对于空转的数据分析,一直没有时间整理笔记,今天抽空写一篇,就从读取数据的开始吧。




rm(list = ls())
library(Seurat) # 单细胞分析主包
library(ggplot2) # 绘图
library(patchwork) # 多图拼接
library(dplyr) # 数据处理
library(Rfast2) # 快速数据处理
library(hdf5r) # 读写h5文件
library(viridis)
library(glmGamPoi)
library(SingleR)
library(celldex)
library(RColorBrewer)
# 用户自定义参数
project_id <- "Sample2" # 项目/样本名称
output_dir <- "../SpatialAnalysisResults" # 输出文件夹
raw_h5_file <- "../data_fixed/filtered_feature_bc_matrix.h5" # 原始表达矩阵文件
#设置工作目录和输出目录
project_id <- "Sample2"
output_dir <- "../SpatialAnalysisResults"

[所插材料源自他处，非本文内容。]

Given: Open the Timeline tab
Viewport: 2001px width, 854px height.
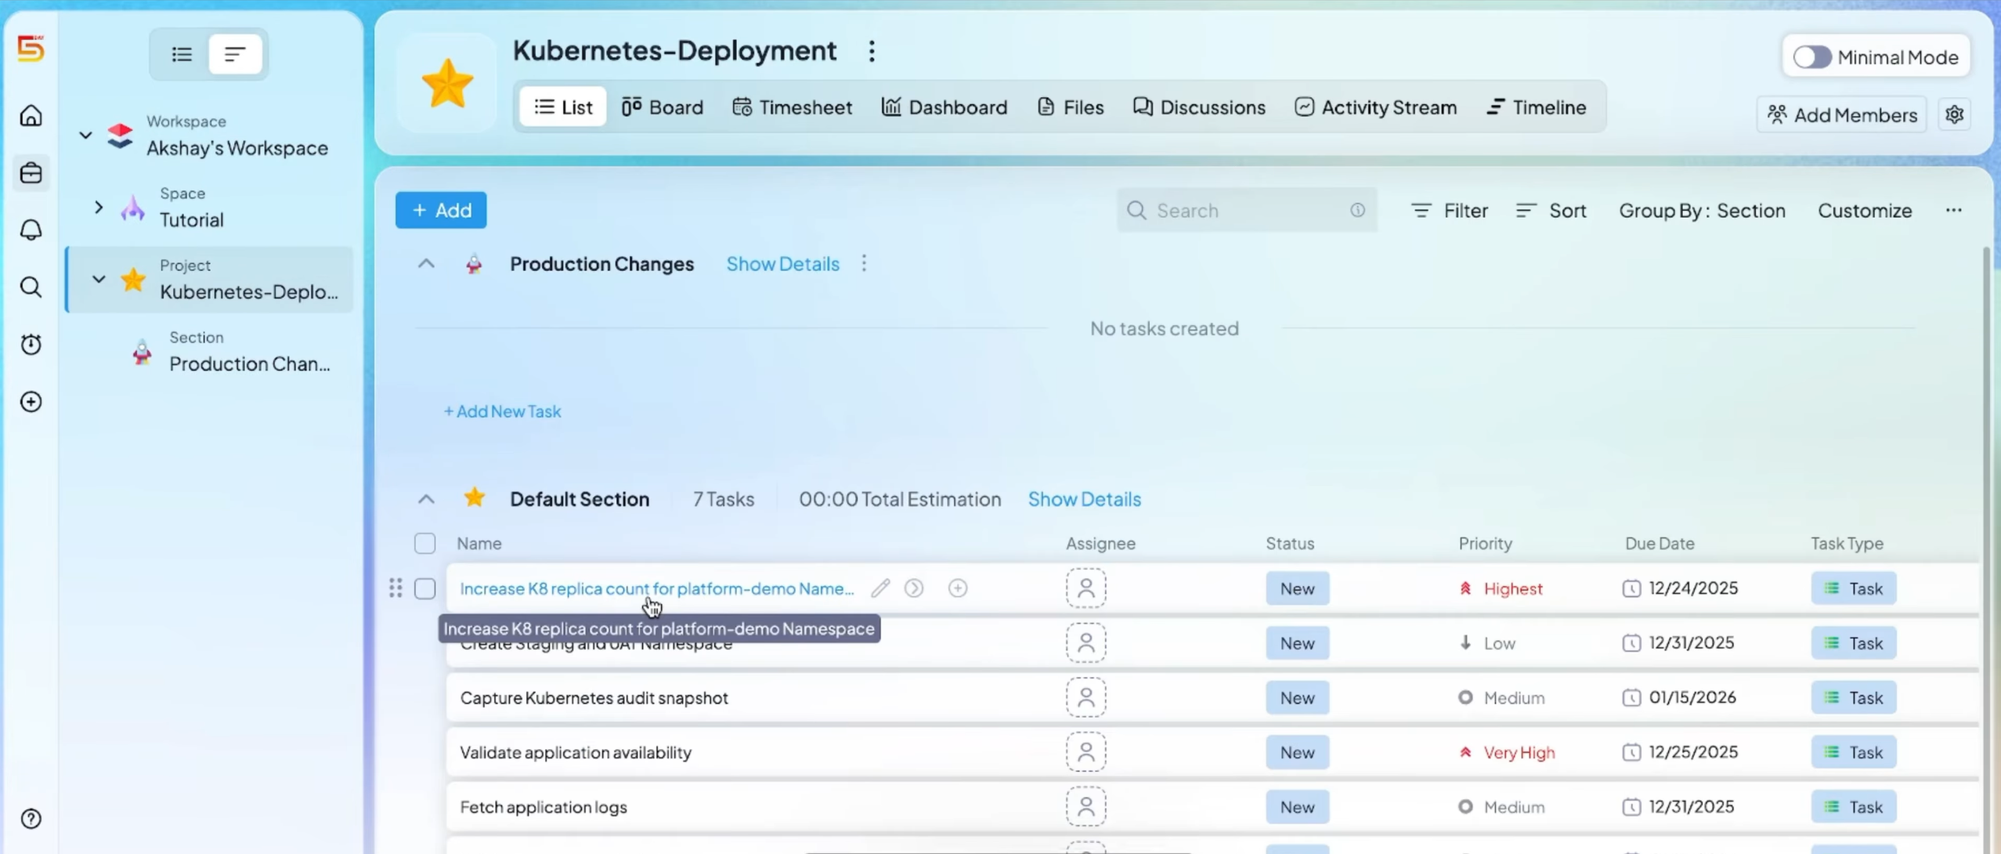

# h5 文件和 spatial 文件路径(相对于工作目录 code/)
h5_file <- "../data_fixed/h5/filtered_feature_bc_matrix.h5"
spatial_dir <- "../data_fixed/spatial"
if (!dir.exists(output_dir)) { dir.create(output_dir) }
# 使用 Load10X_Spatial 读取整个 10x Visium 空间数据
sp_obj <- Load10X_Spatial(
data.dir = "../data_fixed", # data_fixed 目录
filename = "h5/filtered_feature_bc_matrix.h5", # h5 文件相对于 data.dir 的路径
assay = "Spatial",
slice = project_id
)# 获取分组数量
group_count <- length(unique(Idents(sp_obj)))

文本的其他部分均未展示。